__Фрагмент текста__:
Легко ранен в голову мой начальник. Осколок прорезал папку с бумагами в 10 сантиметрах от моего левого локтя. Я не ранен. Блиндаж, в котором сижу, большой, но мало надежный. Кроме того, в нем ужасно холодно, и какая-то сволочь навалила кучу.
Сегодня в полдень мы должны были уйти с передней линии в тыл, но внезапно поступил приказ остаться. Наступление в этом районе ведется слабо. Успехи незначительны.
20 января 1943 г.
Я наблюдаю за окружающими. У всех жажда жизни. Каждому хочется дождаться конца войны, увидеть родных, знакомых. Каждый боится умереть. Мне тоже становится страшно.

__Письменное задание__:
Пожалуйста, верните дословно часть фрагмента текста: всё от «Сегодня в полдень» вниз до «слабо. Успехи незначительны.» включительно.

__Исходный материал__:
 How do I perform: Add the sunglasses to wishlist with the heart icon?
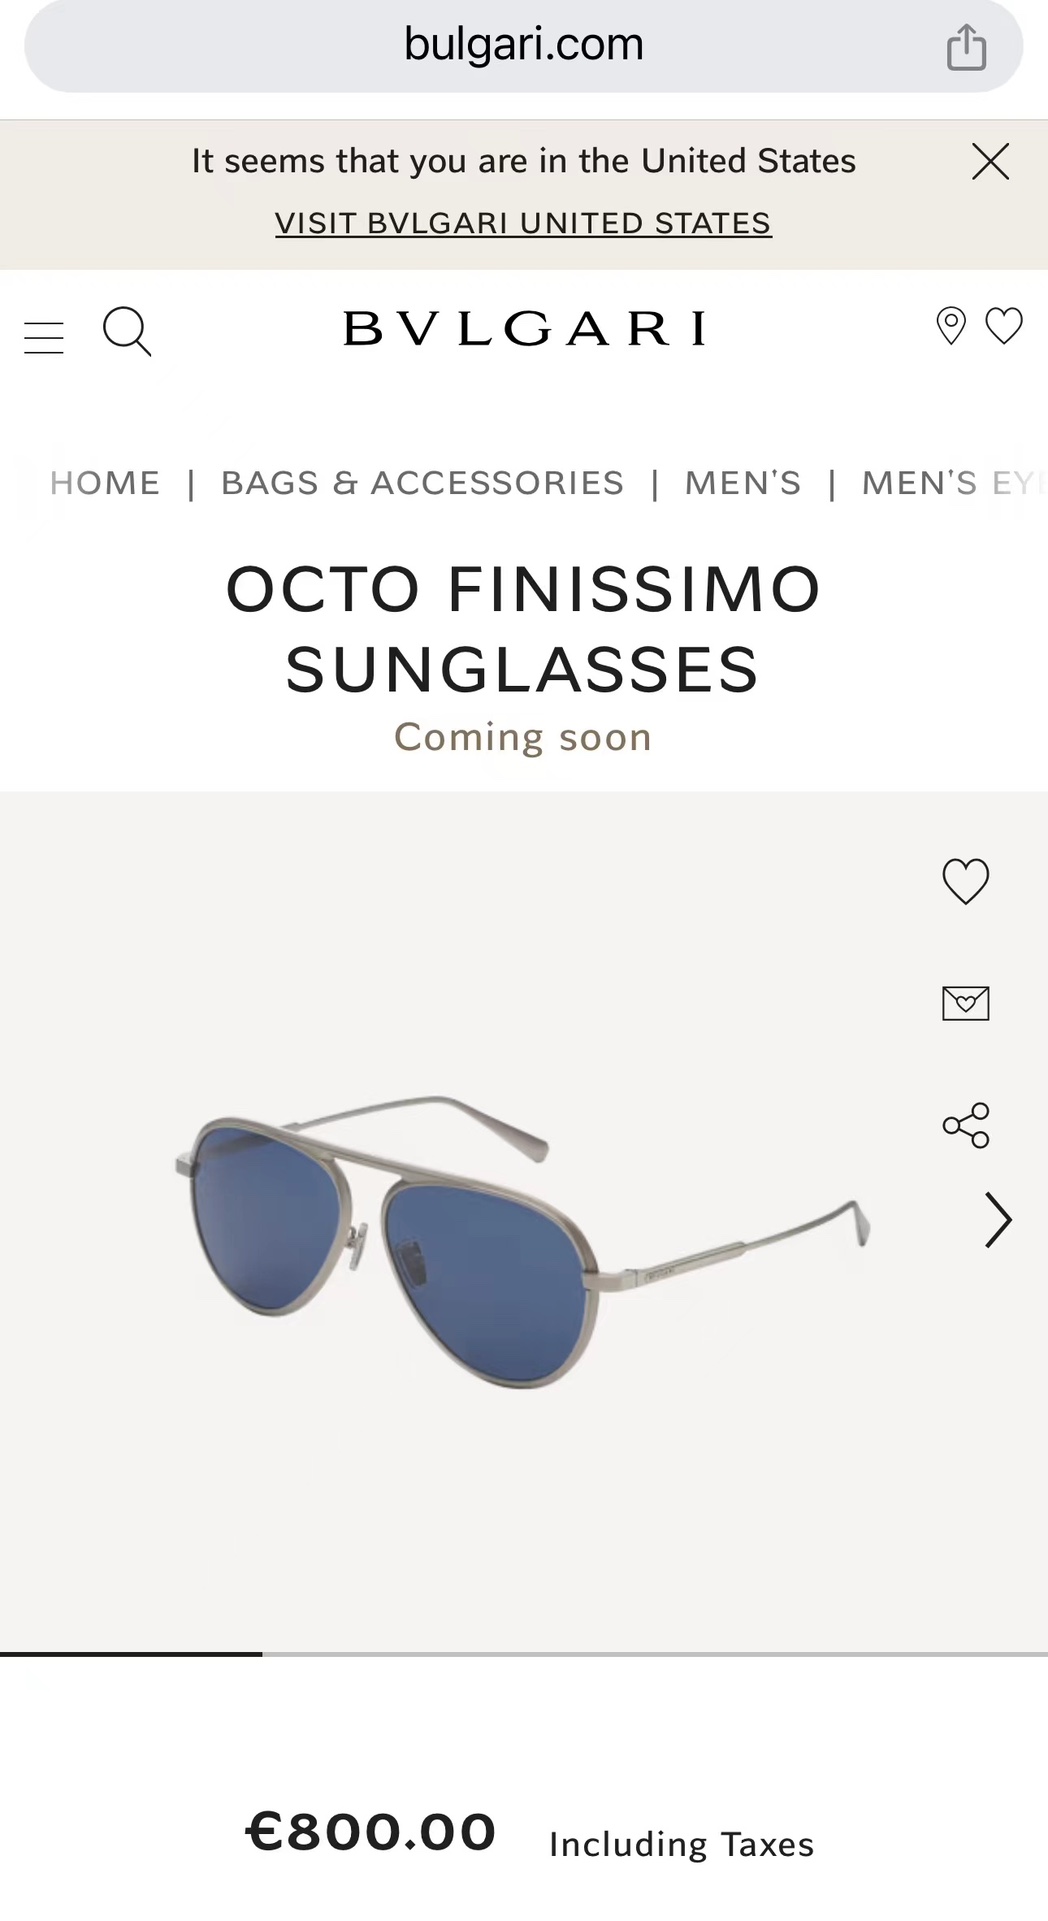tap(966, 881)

__Письменный ответ__:
Сегодня в полдень мы должны были уйти с передней линии в тыл, но внезапно поступил приказ остаться. Наступление в этом районе ведется слабо. Успехи незначительны.